(Beginning of Text provided)
The result is a fuzzy reproduction of the training input, specifically of the co...

astrange · 2026-02-06T10:00:08 1770372008

> The result is a fuzzy reproduction of the training input, specifically of the compilers contained within.

Is it? I'm somewhat familiar with gcc and clang's source and it doesn't really particularly look like it to me.

https://github.com/anthropics/claudes-c-compiler/blob/main/s...

https://llvm.org/doxygen/LoopStrengthReduce_8cpp_source.html

https://github.com/gcc-mirror/gcc/blob/master/gcc/gimple-ssa...

gmueckl · 2026-02-06T15:49:51 1770392991

Checking for similarity with compilers that consist of orders of magnitudes more code probably doesn't reveal much. There many more smaller compilers for C-adjacent languages out there pkus cod3 fragments from text books.

astrange · 2026-02-06T17:36:31 1770399391

There are not many more compilers with the specific optimization pass I linked.

Also, I don't think you could reuse code from a different compiler unless you used the same IR.

libraryofbabel · 2026-02-06T01:00:07 1770339607

Thanks for elaborating. So what is the empirically-testable assertion behind this… that an LLM cannot create a (sufficiently complex) system without examples of the source code of similar systems in its training set? That seems empirically testable, although not for compilers without training a whole new model that excludes compiler source code from training. But what other kind of system would count for you?

gmueckl · 2026-02-06T15:52:58 1770393178

I personally work on simulation software and create novel simulation methods as part of the job. I find that LLMs can only help if I reduce that task to a translation of detailed algorithms descriptions from English to code. And even then, the output is often riddled with errors.
(End of Text provided)
(Beginning of Extracted entries)
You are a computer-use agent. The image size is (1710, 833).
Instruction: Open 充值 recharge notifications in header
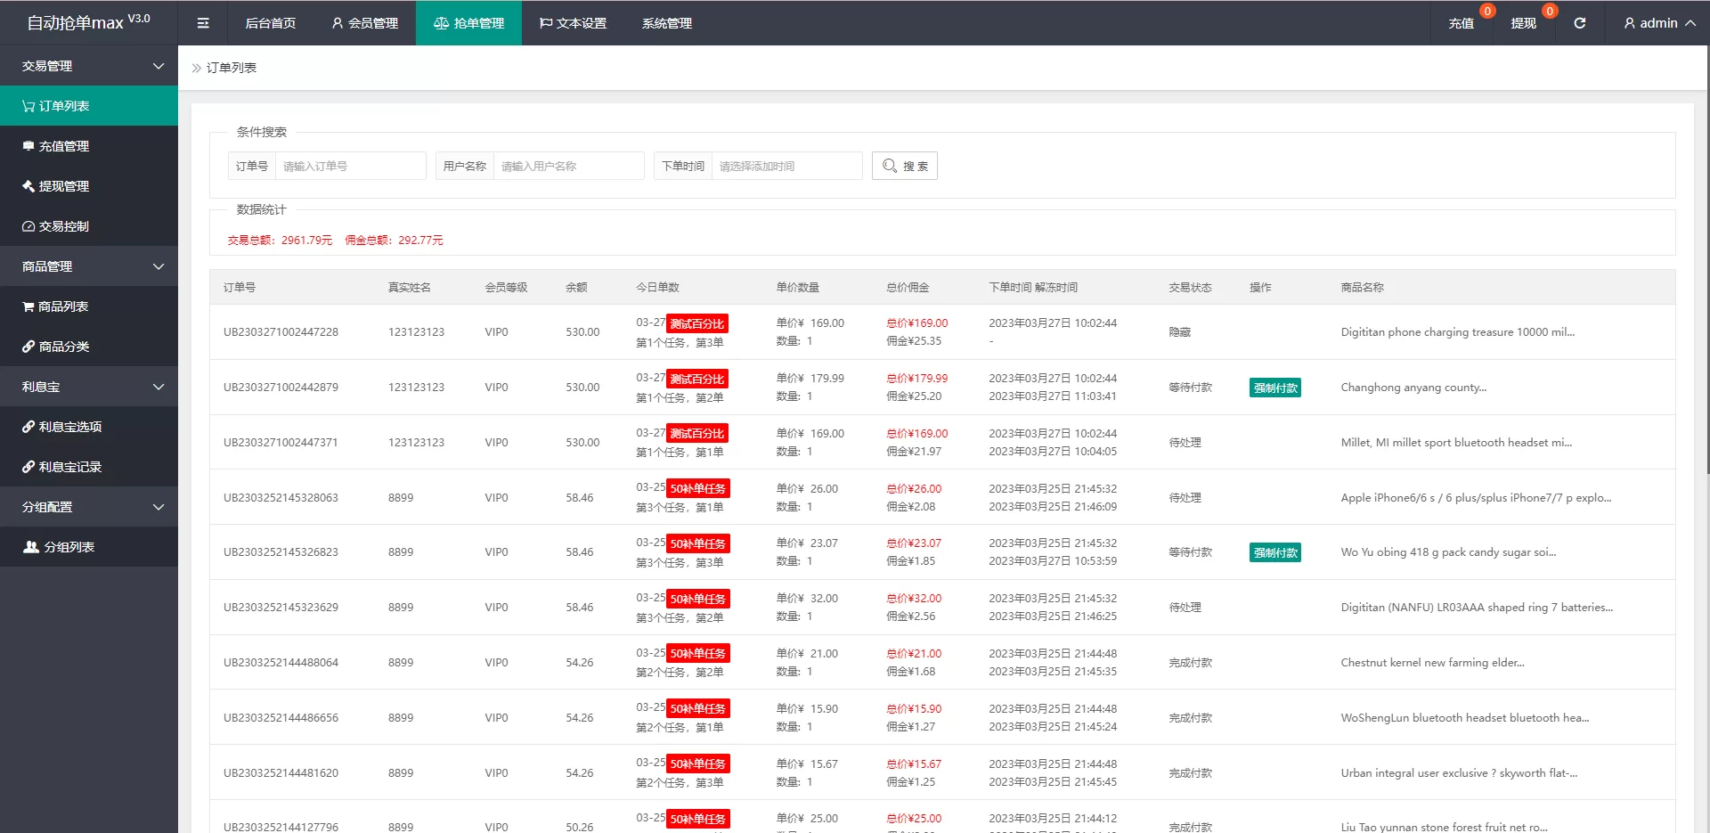[x=1461, y=23]
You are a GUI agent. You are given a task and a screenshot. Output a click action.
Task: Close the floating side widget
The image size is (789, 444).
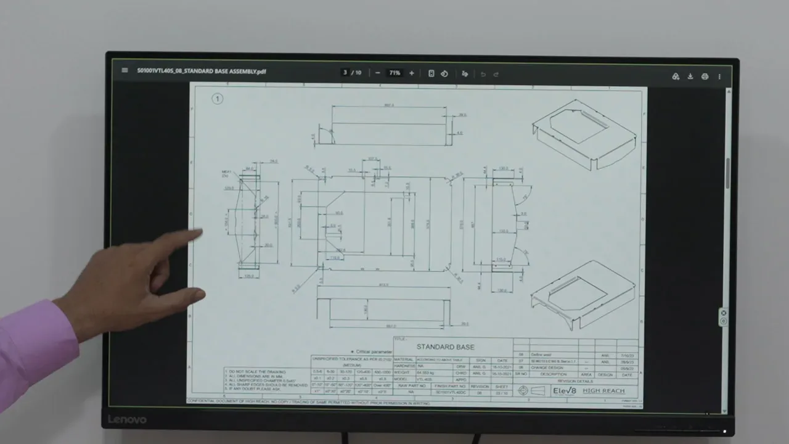pyautogui.click(x=724, y=313)
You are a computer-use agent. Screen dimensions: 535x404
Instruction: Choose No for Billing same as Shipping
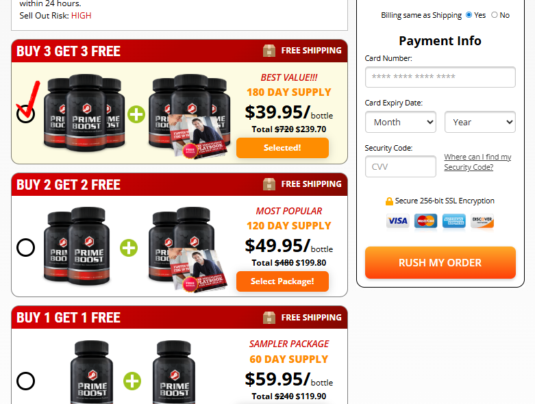(495, 15)
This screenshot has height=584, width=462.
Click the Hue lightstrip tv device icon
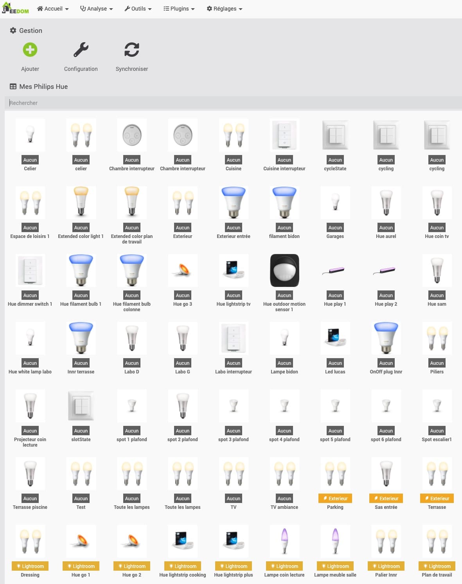pos(234,270)
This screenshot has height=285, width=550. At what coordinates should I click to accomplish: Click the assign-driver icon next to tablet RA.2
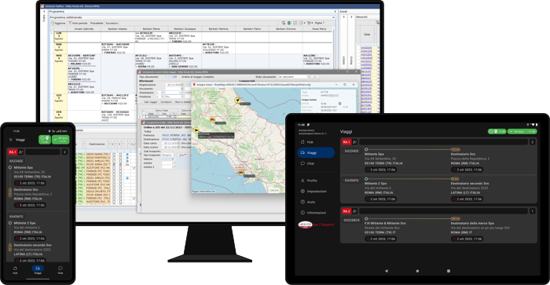[354, 211]
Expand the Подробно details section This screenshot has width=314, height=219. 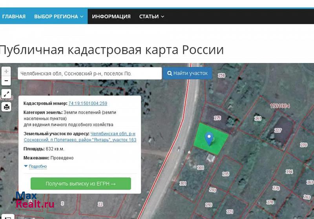pos(35,167)
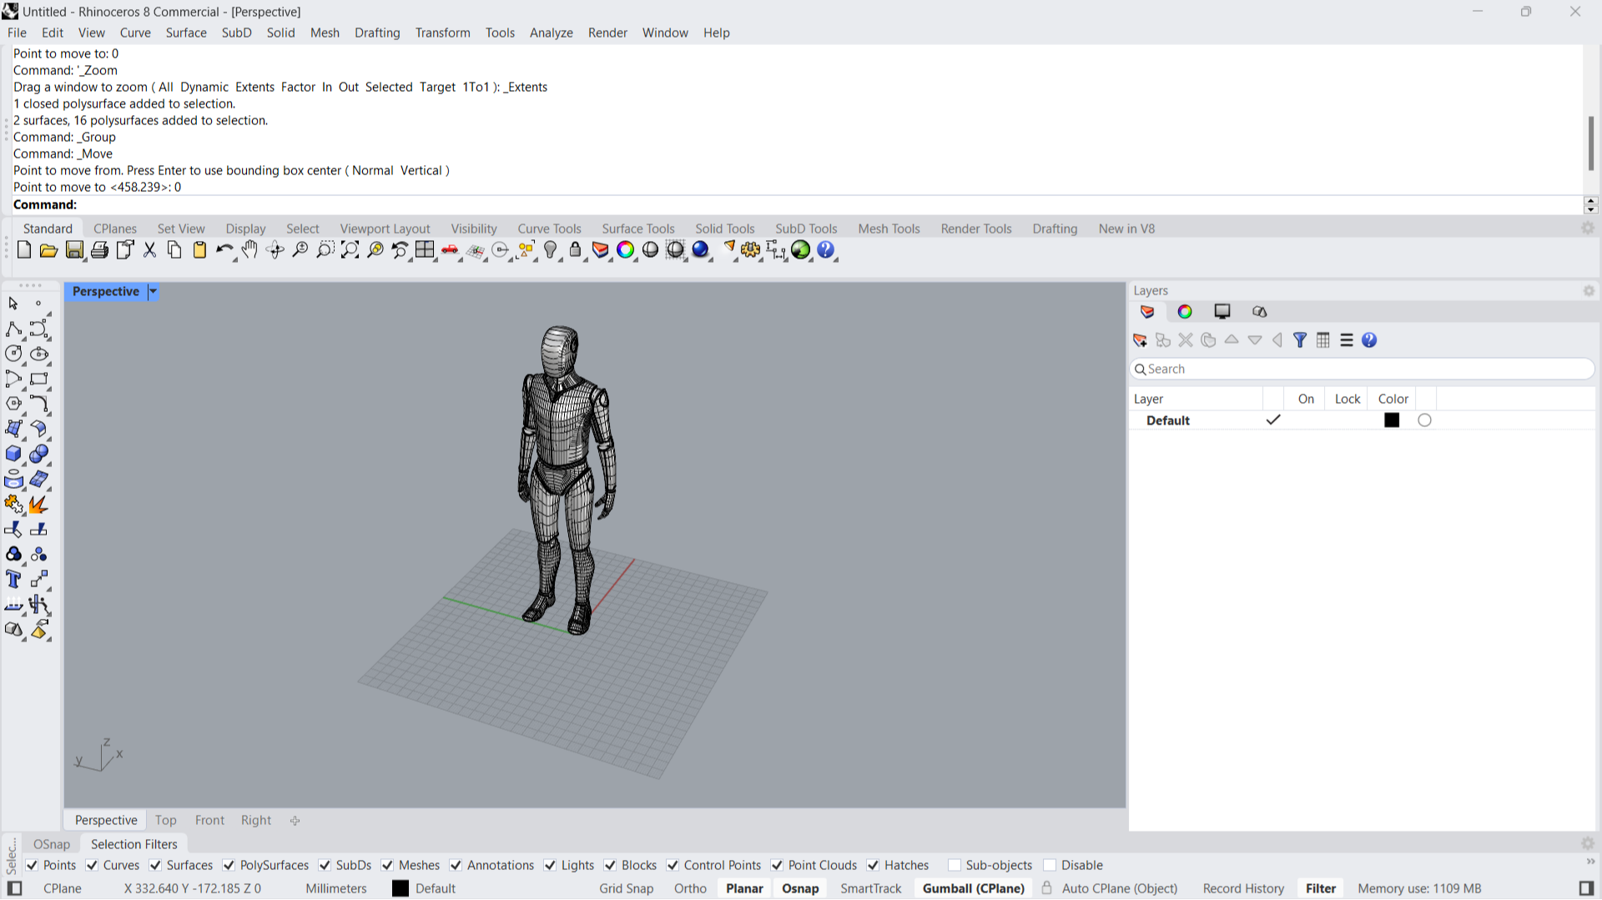Open the Transform menu

coord(442,33)
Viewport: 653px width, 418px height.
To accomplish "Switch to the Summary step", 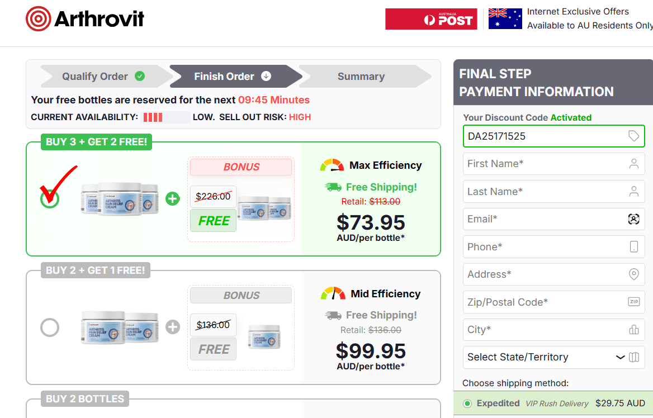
(End of Extracted entries)
▶ [What to do]:
A – In the compiler thread, what kind of software does gmueckl say they work on?
B – List every distinct username that posts in the compiler thread.
C – Extract the passage of the compiler thread from "gmueckl · 2026-02-06T15:49:51" to "pass I linked.".

▶ [Solutions to the tasks]:
A – Simulation software.

B – astrange, gmueckl, libraryofbabel

C –
gmueckl · 2026-02-06T15:49:51 1770392991

Checking for similarity with compilers that consist of orders of magnitudes more code probably doesn't reveal much. There many more smaller compilers for C-adjacent languages out there pkus cod3 fragments from text books.

astrange · 2026-02-06T17:36:31 1770399391

There are not many more compilers with the specific optimization pass I linked.